Page 1 of 1
Minimum holding time for HIDKeys
Posted: Fri Jun 15, 2007 10:58 am
by rpg.314
Hi,
I am planning to use the HIDKeys project as a data acquisition system. My system will have a MCU to gather data from various data sources and will signal it by pulling the input lines low. After data has been fed, one key configured as "enter" will be pulled low to signal break between two different data points.
Since the external MCU can toggle the switches used much faster than a human being, I wish to know the minimum amount of time for which input pins of the HIDKeys must be pulled low to guarantee that the "keystroke" has been captured and sent back to the PC.
Re: Minimum holding time for HIDKeys
Posted: Fri Jun 15, 2007 11:05 am
by spiff
rpg.314 wrote:Hi,
I am planning to use the HIDKeys project as a data acquisition system. My system will have a MCU to gather data from various data sources and will signal it by pulling the input lines low. After data has been fed, one key configured as "enter" will be pulled low to signal break between two different data points.

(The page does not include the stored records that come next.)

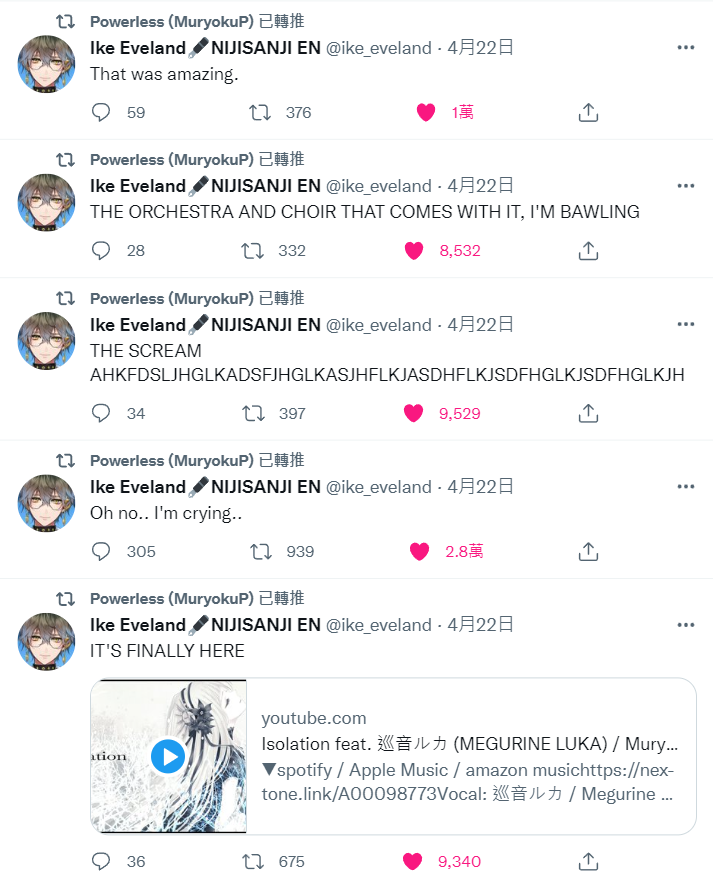The width and height of the screenshot is (713, 888).
Task: Play the Isolation video thumbnail
Action: [168, 756]
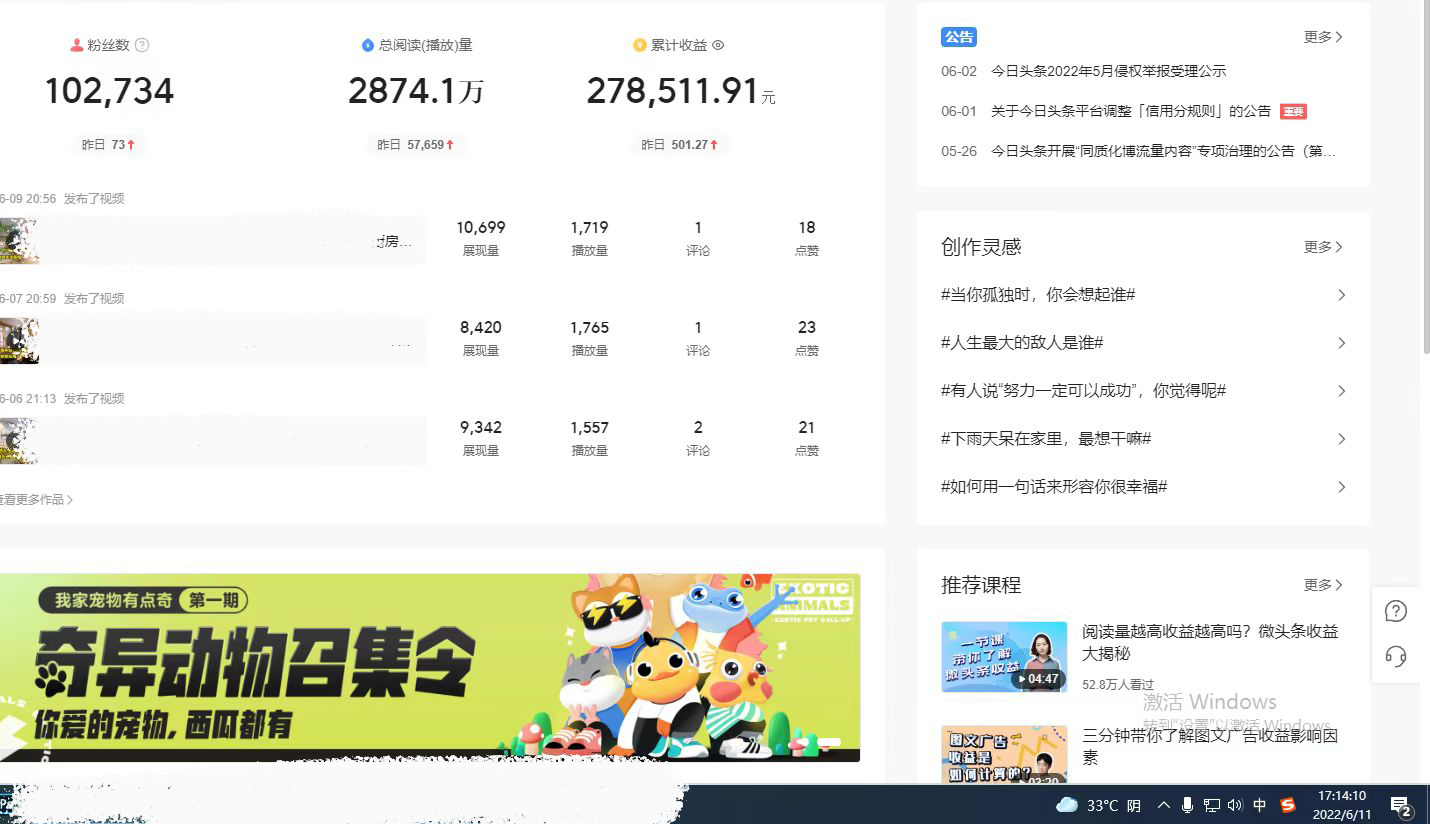Click the floating question mark help icon
Viewport: 1430px width, 824px height.
tap(1396, 610)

Since the external MCU can toggle the switches used much faster than a human being, I wish to know the minimum amount of time for which input pins of the HIDKeys must be pulled low to guarantee that the "keystroke" has been captured and sent back to the PC.
If you do two MCUs anyway, why not use some other form of interface between the two (such as SPI, TWI, UART or similar). This should be fairly simple. I have implemented a function to send a string of key-codes with my C64 USB keyboard. This was used for an easter egg, but also intended for doing keyboard macros. Basically, I had a buffer of the next character to be sent, and if the USB stack was ready for an interrupt I would create a report with the next key-code in it.
Also, be aware that the report descriptor for the HIDkeys example only allows a single key-press at the time (if you need more simultaneous keys, you will need to make a different report descriptor).
Posted: Fri Jun 15, 2007 2:30 pm
by Guest
Your solution is definitely more elegant as it uses existing MCU resources instead of "hacking" the putative keyboard. Modifying the given sources seems nigh-impossible for me.
I don't want to offend anybody, but I seriously think that the code of usbtiny
http://www.xs4all.nl/~dicks/avr/usbtiny/index.html
is quite more readable.
I chose HIDKeys for my initial idea because it seemed to be ideal for one way transfer.One key press at a time is good enough. I suppose the polling interval period of the keyPressed function would be the time required to hold the key down.
Posted: Fri Jun 15, 2007 7:49 pm
by christian
Yes, the poll interval time should be long enough.
Regarding code readability: Yes, usbtiny is more readable since it has much less #ifdefs and other optional stuff. But all those features make AVR-USB more powerful. You can implement applications with up to 4 endpoints, such as AVR-CDC. AVR-CDC is for production, not for studying the algorithms.